TRY IT: Here are some records; return them all exactly.

RECORDS TO PROCESS:
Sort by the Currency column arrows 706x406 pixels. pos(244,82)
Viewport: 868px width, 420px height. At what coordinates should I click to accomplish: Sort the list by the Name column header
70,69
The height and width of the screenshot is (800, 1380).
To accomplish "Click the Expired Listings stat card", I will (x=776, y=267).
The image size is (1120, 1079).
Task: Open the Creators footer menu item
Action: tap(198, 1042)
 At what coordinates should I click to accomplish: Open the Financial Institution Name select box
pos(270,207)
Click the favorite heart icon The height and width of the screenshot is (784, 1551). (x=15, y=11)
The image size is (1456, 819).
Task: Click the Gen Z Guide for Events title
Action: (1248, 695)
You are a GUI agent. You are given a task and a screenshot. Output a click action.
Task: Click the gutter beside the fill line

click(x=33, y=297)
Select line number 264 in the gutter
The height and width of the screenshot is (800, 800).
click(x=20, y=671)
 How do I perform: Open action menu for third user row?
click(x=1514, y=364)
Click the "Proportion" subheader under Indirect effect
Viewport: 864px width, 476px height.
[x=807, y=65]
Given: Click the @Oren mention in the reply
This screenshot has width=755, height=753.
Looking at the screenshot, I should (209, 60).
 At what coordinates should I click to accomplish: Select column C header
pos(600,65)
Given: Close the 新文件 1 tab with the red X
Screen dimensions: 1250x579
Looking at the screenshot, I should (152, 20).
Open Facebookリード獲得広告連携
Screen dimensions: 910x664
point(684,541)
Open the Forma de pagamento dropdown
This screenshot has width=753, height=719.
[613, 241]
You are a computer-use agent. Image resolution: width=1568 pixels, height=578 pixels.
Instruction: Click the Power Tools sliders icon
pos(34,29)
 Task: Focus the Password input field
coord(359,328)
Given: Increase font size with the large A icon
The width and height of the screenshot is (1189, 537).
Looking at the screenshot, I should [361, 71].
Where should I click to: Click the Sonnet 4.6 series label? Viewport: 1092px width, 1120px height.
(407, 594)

TASK RESULT:
Sort by the Currency column arrows 706x406 pixels. pos(244,82)
Viewport: 868px width, 420px height. At what coordinates should I click to accomplish: Sort the list by the Name column header
70,69
The height and width of the screenshot is (800, 1380).
To accomplish "Click the Expired Listings stat card", I will (x=776, y=267).
The image size is (1120, 1079).
Task: Open the Creators footer menu item
Action: tap(198, 1042)
 At what coordinates should I click to accomplish: Open the Financial Institution Name select box
pos(270,207)
Click the favorite heart icon The height and width of the screenshot is (784, 1551). (x=15, y=11)
The image size is (1456, 819).
Task: Click the Gen Z Guide for Events title
Action: (1248, 695)
You are a GUI agent. You are given a task and a screenshot. Output a click action.
Task: Click the gutter beside the fill line

click(x=33, y=297)
Select line number 264 in the gutter
The height and width of the screenshot is (800, 800).
click(x=20, y=671)
 How do I perform: Open action menu for third user row?
click(x=1514, y=364)
Click the "Proportion" subheader under Indirect effect
Viewport: 864px width, 476px height.
[x=807, y=65]
Given: Click the @Oren mention in the reply
This screenshot has width=755, height=753.
Looking at the screenshot, I should (209, 60).
 At what coordinates should I click to accomplish: Select column C header
pos(600,65)
Given: Close the 新文件 1 tab with the red X
Screen dimensions: 1250x579
Looking at the screenshot, I should (152, 20).
Open Facebookリード獲得広告連携
Screen dimensions: 910x664
point(684,541)
Open the Forma de pagamento dropdown
This screenshot has width=753, height=719.
[613, 241]
You are a computer-use agent. Image resolution: width=1568 pixels, height=578 pixels.
Instruction: Click the Power Tools sliders icon
pos(34,29)
 Task: Focus the Password input field
coord(359,328)
Given: Increase font size with the large A icon
The width and height of the screenshot is (1189, 537).
Looking at the screenshot, I should [361, 71].
Where should I click to: Click the Sonnet 4.6 series label? Viewport: 1092px width, 1120px height.
(407, 594)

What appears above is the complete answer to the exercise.